··· EXERCISE MATERIAL ···

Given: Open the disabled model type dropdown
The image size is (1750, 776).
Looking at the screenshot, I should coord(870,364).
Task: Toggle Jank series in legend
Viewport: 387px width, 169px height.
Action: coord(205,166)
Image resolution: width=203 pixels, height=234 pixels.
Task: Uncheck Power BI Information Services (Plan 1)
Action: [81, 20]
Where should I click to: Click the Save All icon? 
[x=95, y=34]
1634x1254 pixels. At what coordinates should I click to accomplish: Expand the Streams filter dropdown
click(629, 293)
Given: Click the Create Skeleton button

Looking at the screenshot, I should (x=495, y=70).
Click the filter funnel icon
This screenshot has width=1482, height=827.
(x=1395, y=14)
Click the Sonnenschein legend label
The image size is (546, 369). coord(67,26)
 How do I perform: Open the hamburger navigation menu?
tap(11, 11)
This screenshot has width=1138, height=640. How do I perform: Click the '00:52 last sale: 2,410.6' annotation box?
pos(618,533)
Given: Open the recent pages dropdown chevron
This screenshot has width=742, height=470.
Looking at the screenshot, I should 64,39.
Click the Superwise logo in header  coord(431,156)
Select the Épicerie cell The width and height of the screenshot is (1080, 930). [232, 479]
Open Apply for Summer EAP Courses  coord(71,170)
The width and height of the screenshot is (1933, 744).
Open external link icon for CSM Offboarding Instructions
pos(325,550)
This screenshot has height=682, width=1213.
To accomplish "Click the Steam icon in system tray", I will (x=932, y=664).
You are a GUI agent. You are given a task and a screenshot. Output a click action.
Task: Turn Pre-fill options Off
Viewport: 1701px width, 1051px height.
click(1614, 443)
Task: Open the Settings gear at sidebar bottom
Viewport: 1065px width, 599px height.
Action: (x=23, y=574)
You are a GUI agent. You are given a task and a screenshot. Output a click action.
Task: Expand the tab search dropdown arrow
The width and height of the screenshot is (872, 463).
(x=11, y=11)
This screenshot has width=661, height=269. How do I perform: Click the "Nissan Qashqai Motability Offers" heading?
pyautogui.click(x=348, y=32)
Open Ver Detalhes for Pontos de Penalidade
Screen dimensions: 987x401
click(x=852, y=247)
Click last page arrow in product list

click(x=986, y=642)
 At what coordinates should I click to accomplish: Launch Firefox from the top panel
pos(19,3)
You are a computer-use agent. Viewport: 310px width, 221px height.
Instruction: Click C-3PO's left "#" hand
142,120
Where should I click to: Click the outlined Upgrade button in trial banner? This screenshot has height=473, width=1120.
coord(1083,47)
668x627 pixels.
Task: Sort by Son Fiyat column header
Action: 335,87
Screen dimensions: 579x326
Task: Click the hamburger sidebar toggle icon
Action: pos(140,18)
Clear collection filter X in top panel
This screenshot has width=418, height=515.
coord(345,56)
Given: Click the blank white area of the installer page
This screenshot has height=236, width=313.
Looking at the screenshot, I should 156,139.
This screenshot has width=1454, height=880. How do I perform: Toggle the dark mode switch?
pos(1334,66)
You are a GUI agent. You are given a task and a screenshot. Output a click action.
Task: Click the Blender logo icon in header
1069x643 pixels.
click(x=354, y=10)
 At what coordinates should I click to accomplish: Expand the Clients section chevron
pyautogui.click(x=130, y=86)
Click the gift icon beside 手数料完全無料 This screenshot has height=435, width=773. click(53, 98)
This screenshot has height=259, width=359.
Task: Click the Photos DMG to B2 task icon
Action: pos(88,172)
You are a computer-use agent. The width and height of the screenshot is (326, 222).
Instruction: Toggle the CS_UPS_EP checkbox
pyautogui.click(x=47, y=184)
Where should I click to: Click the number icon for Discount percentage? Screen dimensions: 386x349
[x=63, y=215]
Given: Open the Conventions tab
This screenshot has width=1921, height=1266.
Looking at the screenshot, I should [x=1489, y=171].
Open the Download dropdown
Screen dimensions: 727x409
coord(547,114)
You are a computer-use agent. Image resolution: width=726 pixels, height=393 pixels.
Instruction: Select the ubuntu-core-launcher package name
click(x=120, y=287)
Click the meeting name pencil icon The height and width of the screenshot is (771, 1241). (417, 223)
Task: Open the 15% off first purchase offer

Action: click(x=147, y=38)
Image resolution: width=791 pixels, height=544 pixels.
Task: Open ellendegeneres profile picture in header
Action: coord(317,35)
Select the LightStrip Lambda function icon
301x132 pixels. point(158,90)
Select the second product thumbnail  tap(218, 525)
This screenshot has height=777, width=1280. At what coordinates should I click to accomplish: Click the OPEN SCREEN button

···

EXERCISE GOAL
Find every line in the data above that contains the word "Expand", and copy each of those lines.

FINAL ANSWER
1634x1254 pixels. At what coordinates should I click to accomplish: Expand the Streams filter dropdown
Task: Expand the tab search dropdown arrow
 At what coordinates should I click to accomplish: Expand the Clients section chevron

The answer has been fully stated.